Work required: Please transcribe the lines below exactly, and leave every image behind.

++++++

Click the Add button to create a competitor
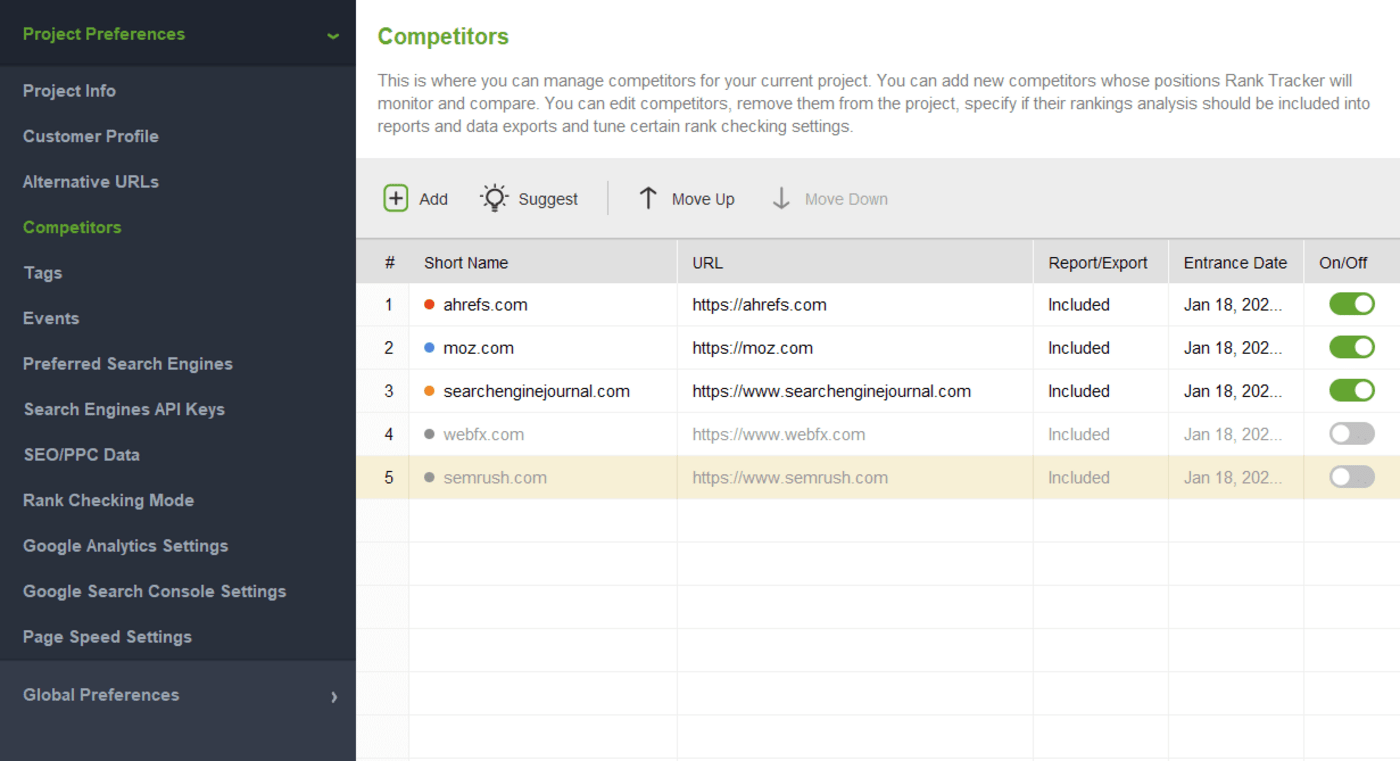Image resolution: width=1400 pixels, height=761 pixels. click(415, 198)
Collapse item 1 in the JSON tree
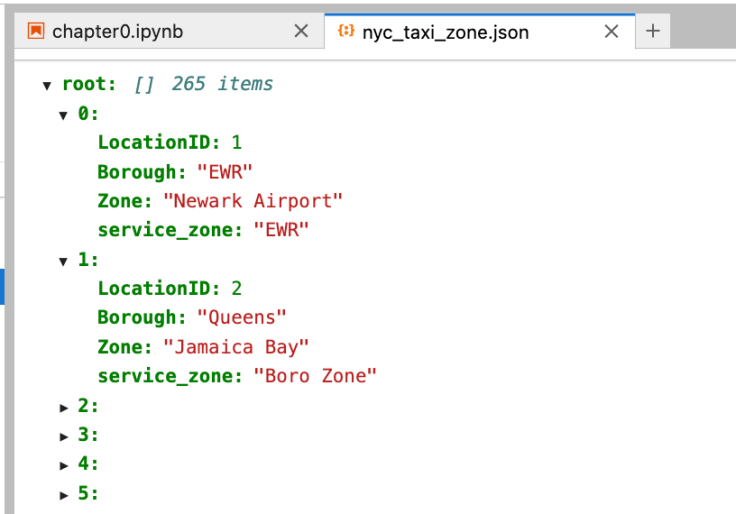Image resolution: width=736 pixels, height=514 pixels. (x=63, y=261)
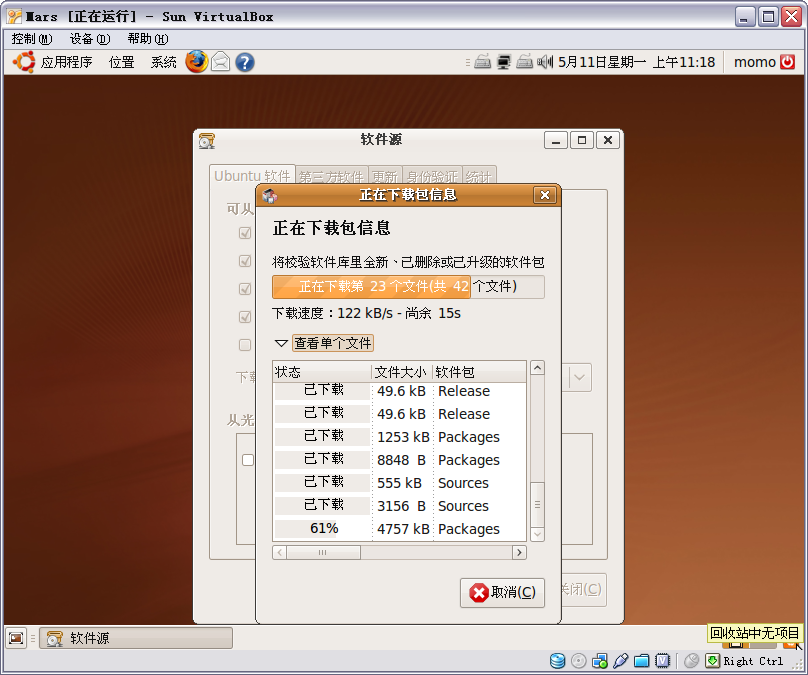The height and width of the screenshot is (675, 808).
Task: Toggle the first checkbox in Ubuntu software list
Action: tap(245, 233)
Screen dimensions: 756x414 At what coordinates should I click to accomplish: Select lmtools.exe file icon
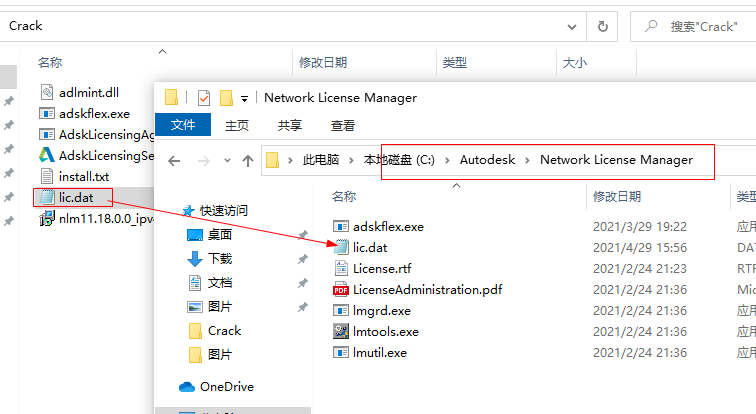coord(341,331)
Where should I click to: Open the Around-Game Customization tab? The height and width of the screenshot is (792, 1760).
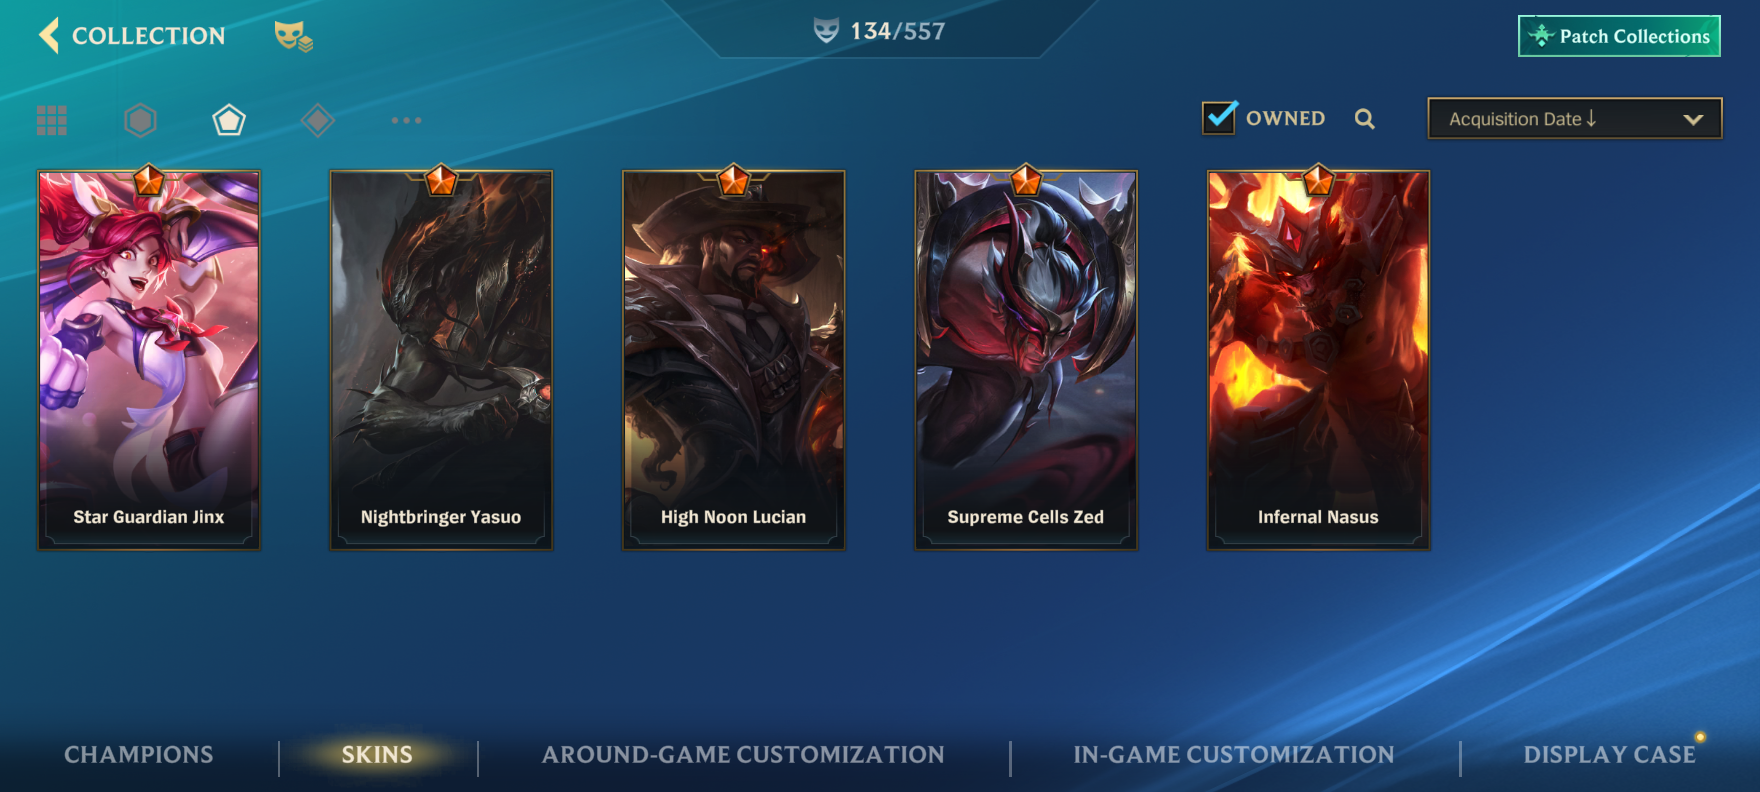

++++++

Finished exercise:
Click the Add button to create a competitor
Image resolution: width=1400 pixels, height=761 pixels. click(415, 198)
Collapse item 1 in the JSON tree
Image resolution: width=736 pixels, height=514 pixels. (x=63, y=261)
The height and width of the screenshot is (675, 808).
Task: Toggle the first checkbox in Ubuntu software list
Action: tap(245, 233)
Screen dimensions: 756x414 At what coordinates should I click to accomplish: Select lmtools.exe file icon
coord(341,331)
Where should I click to: Open the Around-Game Customization tab? The height and width of the screenshot is (792, 1760).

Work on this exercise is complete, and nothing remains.